Patients are coming after hospital prices

Patients across the U.S. are challenging hospitals' high prices for care, several recent lawsuits have highlighted. 

Most recently, patient George Cansler proposed a class-action lawsuit against Greenville, N.C.-based Vidant Health, alleging that the 1,477-bed system overbilled patients hundreds of thousands of dollars for common procedures like CT scans. The lawsuit also alleges that Vidant engaged in deceptive billing and debt collection practices to "extract undisclosed and unreasonably high prices from patients" and are able to charge the high prices because Vidant is the monopoly hospital system for much of eastern North Carolina. 

In Connecticut, a group of patients is suing Hartford HealthCare, alleging that the large hospital system has amassed a monopoly of inpatient hospitals and abuses its market power to charge higher prices to insurers, employers and patients.

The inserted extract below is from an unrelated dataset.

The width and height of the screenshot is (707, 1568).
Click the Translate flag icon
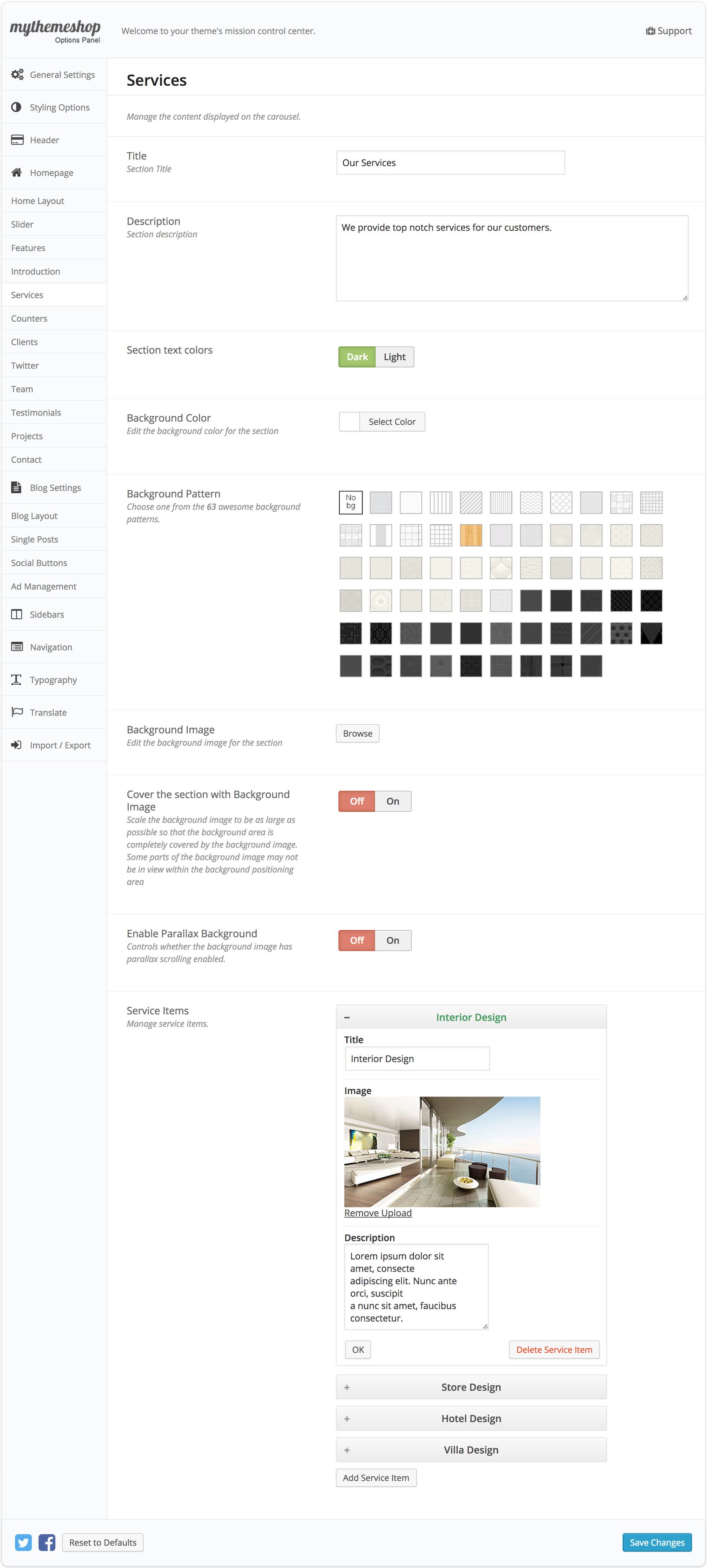[17, 712]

In particular, the plaintiffs allege that the prices at Hartford HealthCare's facilities are routinely more than 20 percent higher than the nearest competitor and that prices for high-volume procedures are hundreds of dollars more than at nearby hospitals. 

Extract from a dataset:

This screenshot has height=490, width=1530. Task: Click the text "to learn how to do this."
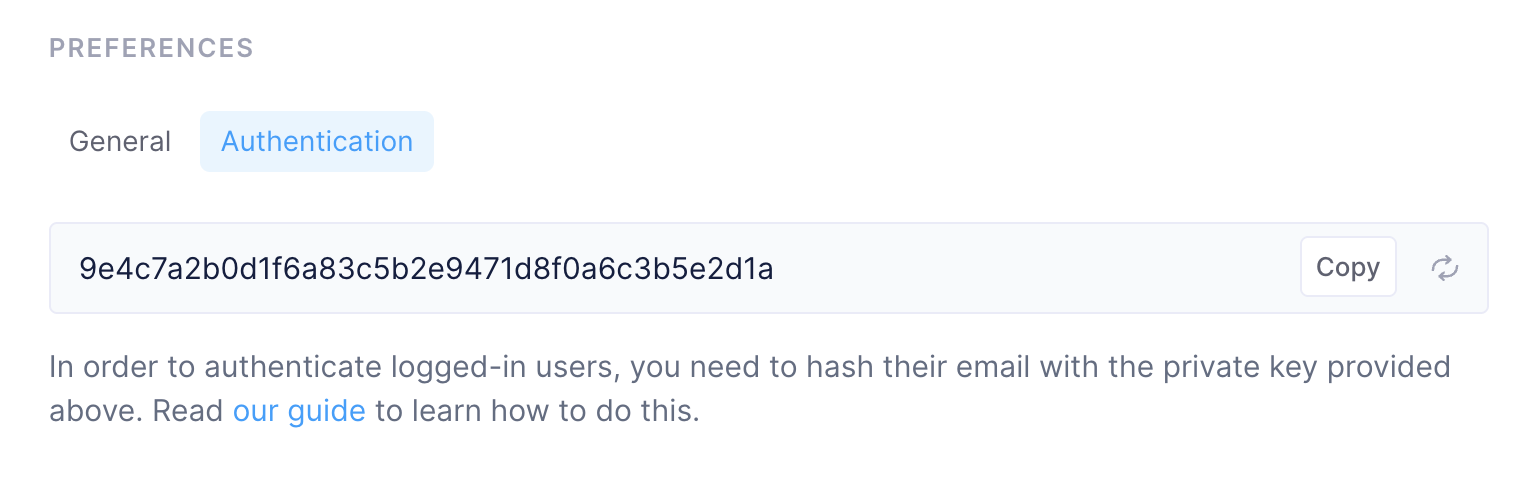click(x=537, y=411)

Another class-action lawsuit filed by patients in California alleges that Sacramento, Calif.-based Sutter Health systematically overcharged health plans, resulting in higher insurance premiums for them. The lawsuit's class includes any fully insured patient across 38 California counties who paid premiums to one of five payers — Blue Shield of California, Anthem Blue Cross, Aetna, Health Net or UnitedHealthcare — since 2011.